-- LISTA DE ACTIVIDADES --
A: Según el texto sobre la hambruna, ¿cuántas personas mató el terremoto de Haití?
B: Resume en dos oraciones, por favor, el texto sobre la hambruna.

-- BLOQUE DE TEXTO --

....................

Hace un par de días, en el la redacción del medio de comunicación en el que ahora trabajo como becaria (uno de los más grades del país) pregunté a un periodista, ya experimentado y mayor, qué razones hay para que la hambruna del Cuerno de África, que supondrá la muerte de casi 11 millones de personas, tenga menos repercusión mediática, menos atención internacional, provoque menos escándalo social, y, en consecuencia, llegue a ella menos ayuda internacional que a crisis como, por ejemplo, la de Haití.
La respuesta de mi colega fue inmediata y clarísima: "esto no es noticia, porque es habitual, África siempre ha estado igual".
El terremoto de Haití mató a más de 200.000 personas. En Somalia, Kenia y Etiopía, se anuncia el peligro de muerte para 11 millones. Ahora mismo, la población muere a un ritmo constante de 6 habitantes al día por cada 10.000. La cifra es de tal magnitud que no llegamos a imaginar lo que significa.
Sin embargo, esto es parte de la identidad del continente africano. La eterna pobreza de África, sus constantes conflictos internos, su corrupción gubernamental inamovible, sus niños desnutridos con tripas hinchadas mirándonos a través de imágenes lejanas; sus mujeres tapadas con las telas del Islam, o desnudas bajo el sol de los pueblos indígenas. Sus muertes diarias, su sed inapagable, su incultura y su violencia. Su historia privada de autodeterminación, sus colonias exprimidas hasta el fin de sus recursos. África vieja y cansada, herida por todos sus costados y sangrando siempre en silencio, bajo la mirada impasible de los periódicos mundiales que, como escaparates sin vida, la muestran de cuando en cuando simplificando su tragedia humana en fotos sensibleras de niños que lloran delante de un plato vacío.

....................

-- MATERIAL PROPORCIONADO --
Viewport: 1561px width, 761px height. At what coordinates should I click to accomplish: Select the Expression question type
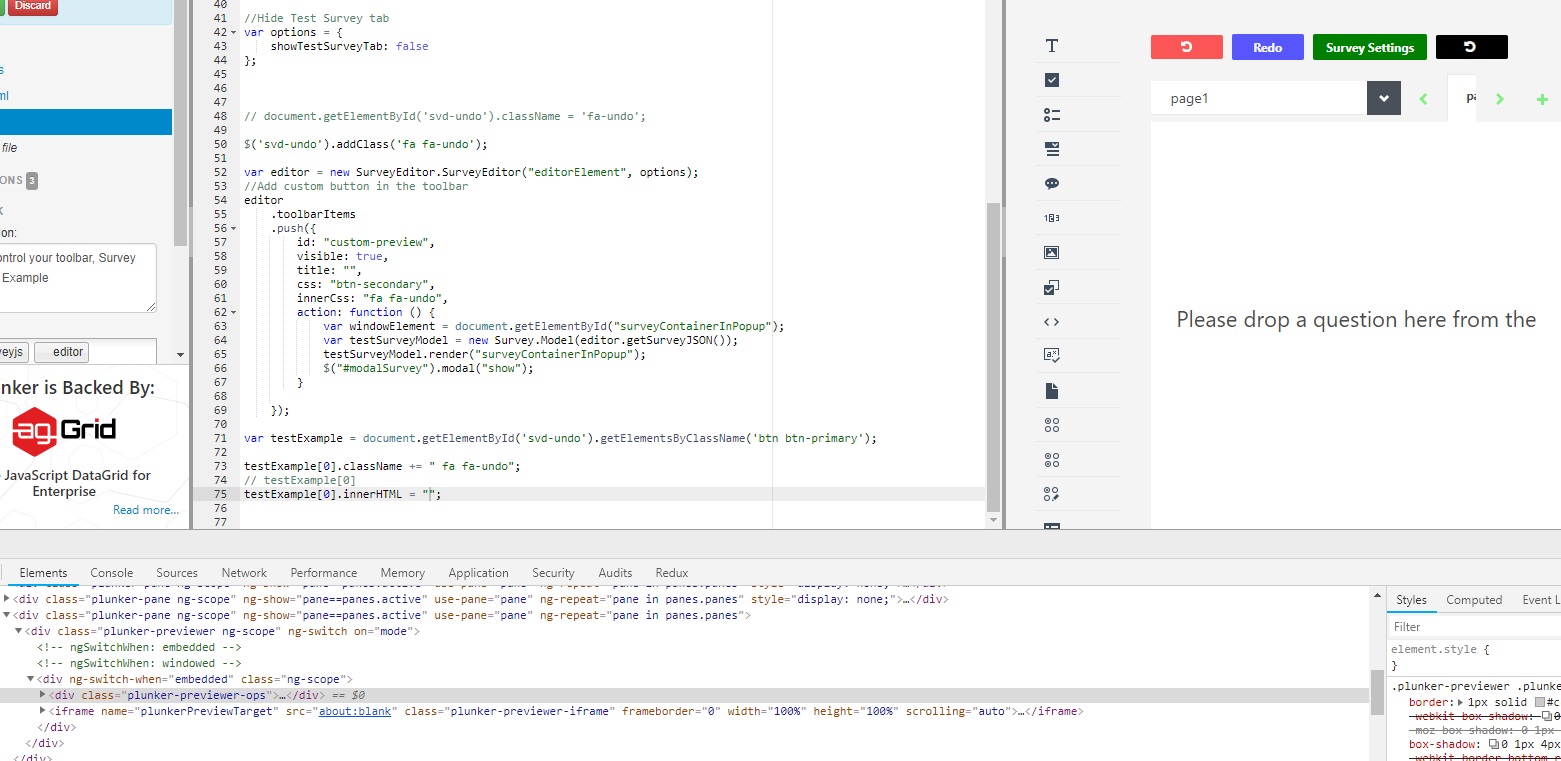click(1051, 354)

....................

-- RESPUESTAS POR TAREA --
A: Más de 200.000 personas.

B: Una becaria preguntó a un periodista experimentado por qué la hambruna del Cuerno de África, que supondrá la muerte de casi 11 millones de personas, recibe menos atención y ayuda internacional que crisis como la de Haití. Él respondió que no es noticia porque es habitual, y el texto afirma que esto forma parte de la identidad del continente africano, que los periódicos mundiales muestran solo de cuando en cuando con fotos sensibleras que simplifican su tragedia humana.